La reseña de Sacristán es una precisa disección de Ferlosio cuando este aún escribía al natural. Como dice Sacristán, la naturalidad literaria es para quien la trabaja. Nada más artificial que un punto. A mí, al menos, cuando me pongo a teclear, lo que me salen espontáneamente son estas frases enrevesadas. La buena naturalidad, absolutamente artificial, es la de Ferlosio escribiendo en Alfanhuí: «La ciudad era morada. Huía en un fondo de humo gris». No es azaroso que esa novela verse sobre las industrias y las andanzas de un disecador de pueblo. Ferlosio empeñó la vida en disecar el castellano, y al final casi lo logró. Sacristán diseccionó con pulso de carnicero la superficie formal de Ferlosio cuando los críticos aún se perdían en honduras y metáforas. Véanse, por ejemplo, las interpretaciones delirantes sobre el contenido social oculto en El Jarama. A los lectores antifranquistas de entonces y de ahora no les parece compromiso del bueno eviscerar y liofilizar el habla de la calle como se propuso Ferlosio. Buscan pretextos, subtextos, paratextos, pero la verdadera entraña está delante de nuestros ojos: en el propio texto, en la piel tersa o flácida de su estilo. Ferlosio por Sacristán: el disecador diseccionado.

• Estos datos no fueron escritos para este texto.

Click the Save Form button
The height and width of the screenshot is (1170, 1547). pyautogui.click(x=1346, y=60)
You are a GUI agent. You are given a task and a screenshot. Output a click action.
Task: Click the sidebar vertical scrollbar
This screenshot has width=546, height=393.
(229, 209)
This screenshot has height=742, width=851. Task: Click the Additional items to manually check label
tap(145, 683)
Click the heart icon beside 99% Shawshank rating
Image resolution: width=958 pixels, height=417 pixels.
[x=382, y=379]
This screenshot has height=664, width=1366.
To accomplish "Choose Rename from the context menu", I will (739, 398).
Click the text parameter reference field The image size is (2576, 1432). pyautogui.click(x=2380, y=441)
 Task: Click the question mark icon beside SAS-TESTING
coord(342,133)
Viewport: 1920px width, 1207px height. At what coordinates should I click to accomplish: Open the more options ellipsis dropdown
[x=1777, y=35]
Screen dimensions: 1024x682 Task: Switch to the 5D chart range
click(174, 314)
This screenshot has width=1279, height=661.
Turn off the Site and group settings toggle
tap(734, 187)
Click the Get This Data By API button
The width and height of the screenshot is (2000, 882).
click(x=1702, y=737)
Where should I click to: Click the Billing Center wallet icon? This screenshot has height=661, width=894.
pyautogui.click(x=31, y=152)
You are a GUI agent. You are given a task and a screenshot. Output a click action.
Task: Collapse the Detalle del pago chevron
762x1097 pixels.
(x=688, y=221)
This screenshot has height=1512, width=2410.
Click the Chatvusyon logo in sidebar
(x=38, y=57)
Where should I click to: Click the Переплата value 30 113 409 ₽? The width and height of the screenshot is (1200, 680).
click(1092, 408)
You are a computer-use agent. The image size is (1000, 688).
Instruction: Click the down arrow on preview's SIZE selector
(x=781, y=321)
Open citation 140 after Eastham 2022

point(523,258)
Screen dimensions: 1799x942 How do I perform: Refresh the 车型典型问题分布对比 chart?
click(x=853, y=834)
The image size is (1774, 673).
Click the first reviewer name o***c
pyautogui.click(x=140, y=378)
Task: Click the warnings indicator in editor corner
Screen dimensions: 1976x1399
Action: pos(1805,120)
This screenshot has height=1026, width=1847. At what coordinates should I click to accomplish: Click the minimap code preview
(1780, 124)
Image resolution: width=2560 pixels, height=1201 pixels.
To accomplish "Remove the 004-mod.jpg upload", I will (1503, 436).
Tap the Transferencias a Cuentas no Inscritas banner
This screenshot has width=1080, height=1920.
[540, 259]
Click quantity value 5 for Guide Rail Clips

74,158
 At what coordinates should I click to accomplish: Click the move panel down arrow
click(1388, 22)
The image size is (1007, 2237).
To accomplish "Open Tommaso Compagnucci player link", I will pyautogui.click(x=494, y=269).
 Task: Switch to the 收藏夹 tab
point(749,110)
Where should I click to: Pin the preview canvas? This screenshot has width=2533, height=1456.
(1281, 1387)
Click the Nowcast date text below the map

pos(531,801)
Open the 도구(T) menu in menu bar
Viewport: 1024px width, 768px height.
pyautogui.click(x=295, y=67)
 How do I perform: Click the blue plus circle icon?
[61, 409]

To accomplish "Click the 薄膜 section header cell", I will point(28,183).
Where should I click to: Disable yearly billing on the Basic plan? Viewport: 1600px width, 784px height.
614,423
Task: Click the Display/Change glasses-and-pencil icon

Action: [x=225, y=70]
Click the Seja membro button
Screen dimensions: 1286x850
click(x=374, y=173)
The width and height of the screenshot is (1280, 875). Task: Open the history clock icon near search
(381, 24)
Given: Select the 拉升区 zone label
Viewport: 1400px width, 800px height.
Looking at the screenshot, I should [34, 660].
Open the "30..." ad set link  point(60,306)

La carta que tú exhumaste, de Sacristán a Ferlosio, es un colofón idóneo a los prólogos para Heine y Goethe recolectados en Panfletos y materiales IV. El tema de fondo es la incompatibilidad del arte con la sociedad moderna; comunista o capitalista, tanto da: Mayakovski se pega un tiro en Moscú mientras Vallejo pasa hambre en París. En un sistema, el Estado fija estilos y temas; en el otro, los fija el mercado. En ambos mundos, al separarse el artesano de la comunidad cuyos mitos ritualiza, se forja la fantasía de la creación genial libre, irrumpe la idea del arte como contradistinta de la artesanía concienzuda e inspirada, al tiempo que se obstaculiza su consumación. En cualquier sociedad, para ser exactos, el arte es una enjuta, por usar el término que la arquitectura prestó a la biología. En la selección natural de las especies, al igual que entre un arco y su marco, hay triángulos que pueden quedar vacíos, pero que habitualmente se rellenan con figuras tan inútiles como bellas. La iglesia no se mantiene en pie por la estatua del santo, igual que el tiranosaurio no cazaba con sus garritas. Del modo análogo, el Quijote podría no haberse escrito, y nos hubiésemos quedado tan panchos, pero una vez escrito y publicado (¡y leído!) no podemos imaginarnos sin él. De ahí la crisis objetiva del arte de la que hablaba Sacristán a Ferlosio, los dos sangrando por la misma herida. El arte, en la época moderna, es en principio tan prescindible como estas respuestas sobredimensionadas. Venga, ya no te doy más la lata. Gracias por la oportunidad de explayarme en mis impresiones de Sacristán.
Salvador López Arnal.- No me has dado la lata, todo lo contrario, y gracias a ti por explayarte en la forma en que lo has hecho.